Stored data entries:
-----
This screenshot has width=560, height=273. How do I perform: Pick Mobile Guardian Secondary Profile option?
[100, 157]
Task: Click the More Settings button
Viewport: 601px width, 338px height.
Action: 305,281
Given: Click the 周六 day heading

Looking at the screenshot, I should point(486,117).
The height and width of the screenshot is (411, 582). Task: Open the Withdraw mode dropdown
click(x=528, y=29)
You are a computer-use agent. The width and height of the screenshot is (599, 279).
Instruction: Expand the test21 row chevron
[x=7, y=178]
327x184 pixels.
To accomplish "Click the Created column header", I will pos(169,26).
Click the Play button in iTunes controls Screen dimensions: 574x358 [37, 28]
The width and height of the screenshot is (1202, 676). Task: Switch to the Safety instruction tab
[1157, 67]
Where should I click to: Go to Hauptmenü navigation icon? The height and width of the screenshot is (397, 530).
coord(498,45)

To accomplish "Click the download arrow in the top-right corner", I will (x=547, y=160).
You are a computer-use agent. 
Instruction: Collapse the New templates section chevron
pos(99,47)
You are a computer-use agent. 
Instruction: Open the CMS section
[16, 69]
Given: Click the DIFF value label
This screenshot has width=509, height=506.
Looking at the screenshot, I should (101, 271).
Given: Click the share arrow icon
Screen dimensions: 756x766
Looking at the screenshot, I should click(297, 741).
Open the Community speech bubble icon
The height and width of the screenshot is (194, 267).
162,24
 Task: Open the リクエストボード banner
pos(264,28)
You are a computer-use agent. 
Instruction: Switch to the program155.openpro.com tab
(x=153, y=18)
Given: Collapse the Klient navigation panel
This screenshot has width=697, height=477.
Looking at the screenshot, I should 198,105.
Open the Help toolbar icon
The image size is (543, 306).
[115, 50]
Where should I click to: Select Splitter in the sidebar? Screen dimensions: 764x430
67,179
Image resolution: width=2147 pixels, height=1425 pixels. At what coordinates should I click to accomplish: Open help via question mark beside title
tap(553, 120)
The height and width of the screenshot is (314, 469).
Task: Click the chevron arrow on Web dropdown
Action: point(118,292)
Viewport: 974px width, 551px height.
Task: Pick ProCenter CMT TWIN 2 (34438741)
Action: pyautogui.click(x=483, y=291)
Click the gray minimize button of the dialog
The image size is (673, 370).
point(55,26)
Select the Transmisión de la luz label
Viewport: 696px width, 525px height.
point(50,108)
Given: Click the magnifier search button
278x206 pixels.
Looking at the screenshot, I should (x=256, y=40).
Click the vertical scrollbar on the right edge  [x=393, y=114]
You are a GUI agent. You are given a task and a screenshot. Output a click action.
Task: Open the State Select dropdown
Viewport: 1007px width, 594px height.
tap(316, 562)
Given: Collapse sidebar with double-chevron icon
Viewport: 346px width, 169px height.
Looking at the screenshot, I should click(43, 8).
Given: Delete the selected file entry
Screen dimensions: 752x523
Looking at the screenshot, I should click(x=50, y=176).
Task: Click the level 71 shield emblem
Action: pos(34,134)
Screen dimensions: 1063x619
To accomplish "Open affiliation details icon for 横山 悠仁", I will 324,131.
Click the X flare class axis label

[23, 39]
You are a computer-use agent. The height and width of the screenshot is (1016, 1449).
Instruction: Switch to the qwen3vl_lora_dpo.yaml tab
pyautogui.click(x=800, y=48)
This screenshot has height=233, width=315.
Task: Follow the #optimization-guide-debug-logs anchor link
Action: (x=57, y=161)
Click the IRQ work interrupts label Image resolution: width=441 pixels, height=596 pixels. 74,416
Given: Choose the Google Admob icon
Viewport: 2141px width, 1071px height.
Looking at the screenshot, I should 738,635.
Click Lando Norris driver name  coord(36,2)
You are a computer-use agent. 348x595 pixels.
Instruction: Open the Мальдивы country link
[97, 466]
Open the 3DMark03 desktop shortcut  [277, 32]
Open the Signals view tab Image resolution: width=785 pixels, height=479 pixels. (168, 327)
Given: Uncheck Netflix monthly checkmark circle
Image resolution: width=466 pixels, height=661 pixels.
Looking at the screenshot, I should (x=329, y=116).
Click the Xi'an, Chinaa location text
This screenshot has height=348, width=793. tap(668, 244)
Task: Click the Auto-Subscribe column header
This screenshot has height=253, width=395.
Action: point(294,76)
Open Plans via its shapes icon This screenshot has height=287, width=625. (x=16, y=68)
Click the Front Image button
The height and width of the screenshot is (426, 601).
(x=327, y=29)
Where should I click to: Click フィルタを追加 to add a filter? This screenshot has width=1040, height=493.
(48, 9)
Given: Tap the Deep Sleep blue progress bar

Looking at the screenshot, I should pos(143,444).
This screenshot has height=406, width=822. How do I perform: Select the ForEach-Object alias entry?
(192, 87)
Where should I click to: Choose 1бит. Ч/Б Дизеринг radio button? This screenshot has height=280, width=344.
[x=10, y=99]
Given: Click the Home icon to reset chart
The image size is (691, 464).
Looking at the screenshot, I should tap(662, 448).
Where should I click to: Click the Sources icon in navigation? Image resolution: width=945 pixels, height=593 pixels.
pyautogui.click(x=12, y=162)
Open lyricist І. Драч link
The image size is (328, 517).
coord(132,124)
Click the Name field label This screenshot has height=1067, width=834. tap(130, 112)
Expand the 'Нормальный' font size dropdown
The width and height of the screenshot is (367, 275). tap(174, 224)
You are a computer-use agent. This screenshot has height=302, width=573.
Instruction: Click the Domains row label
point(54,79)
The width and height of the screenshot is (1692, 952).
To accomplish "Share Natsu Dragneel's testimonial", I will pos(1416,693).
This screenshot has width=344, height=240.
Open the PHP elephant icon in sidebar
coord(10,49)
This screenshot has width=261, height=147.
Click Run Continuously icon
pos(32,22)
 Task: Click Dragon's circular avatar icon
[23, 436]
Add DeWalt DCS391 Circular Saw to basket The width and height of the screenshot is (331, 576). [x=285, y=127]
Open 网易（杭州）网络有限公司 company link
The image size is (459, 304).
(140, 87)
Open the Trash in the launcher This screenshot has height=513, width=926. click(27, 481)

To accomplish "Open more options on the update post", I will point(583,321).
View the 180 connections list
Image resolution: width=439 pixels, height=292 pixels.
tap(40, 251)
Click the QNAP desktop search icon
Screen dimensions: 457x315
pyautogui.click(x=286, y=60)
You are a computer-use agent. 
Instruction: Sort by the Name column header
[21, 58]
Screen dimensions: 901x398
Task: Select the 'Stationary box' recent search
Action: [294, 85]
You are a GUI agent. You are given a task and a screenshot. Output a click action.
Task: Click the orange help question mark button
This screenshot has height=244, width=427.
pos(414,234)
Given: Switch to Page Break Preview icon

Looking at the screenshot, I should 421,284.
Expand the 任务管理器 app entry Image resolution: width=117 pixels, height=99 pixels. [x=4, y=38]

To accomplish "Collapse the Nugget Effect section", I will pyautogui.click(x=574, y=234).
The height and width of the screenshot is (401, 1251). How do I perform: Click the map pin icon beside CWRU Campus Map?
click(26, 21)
-----
* Work request: From the entries above, copy each line holding "right".

* Response:
To accomplish "Click the download arrow in the top-right corner", I will (x=547, y=160).
Click the vertical scrollbar on the right edge  [x=393, y=114]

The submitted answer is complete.